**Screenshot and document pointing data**

# # # # #

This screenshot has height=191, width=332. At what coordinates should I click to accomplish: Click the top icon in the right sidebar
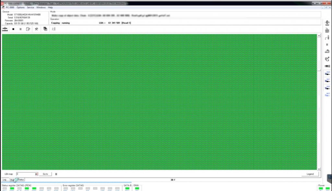click(327, 22)
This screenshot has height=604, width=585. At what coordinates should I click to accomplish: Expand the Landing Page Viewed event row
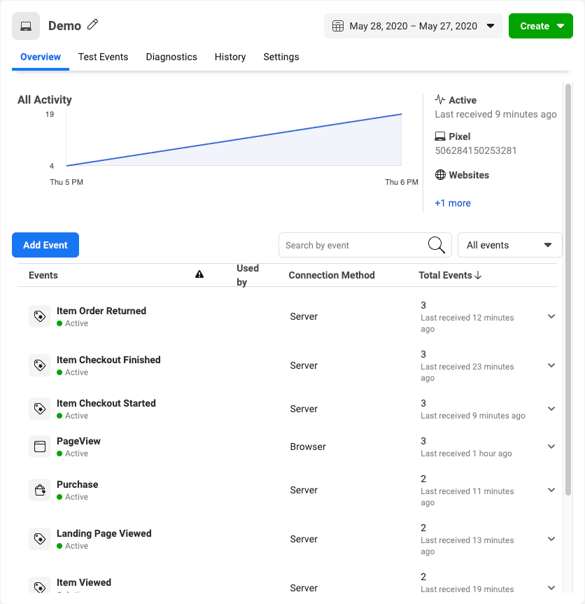tap(551, 539)
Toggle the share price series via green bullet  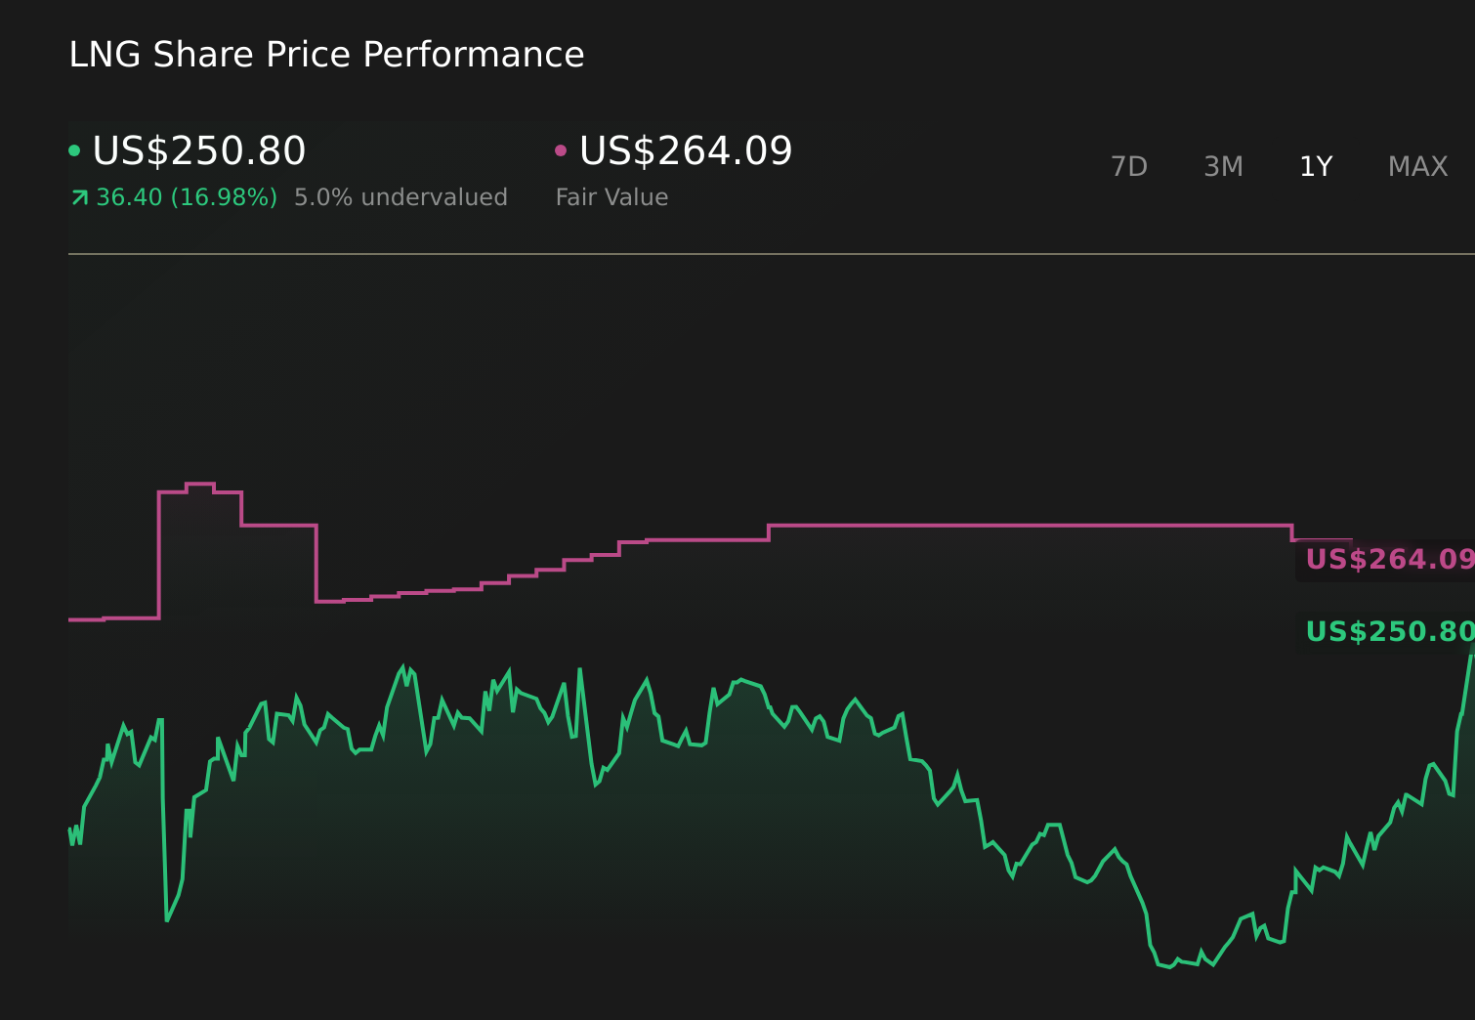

# # # # #

**Task**
Substitute "location" for "coordinates" throughout the data above and leave everything else unchanged. Omit the pictures from your answer.

**Expected answer**
This screenshot has height=191, width=332. At what location should I click to accomplish: Click the top icon in the right sidebar
click(327, 22)
This screenshot has height=604, width=585. At what location should I click to accomplish: Expand the Landing Page Viewed event row
tap(551, 539)
Toggle the share price series via green bullet  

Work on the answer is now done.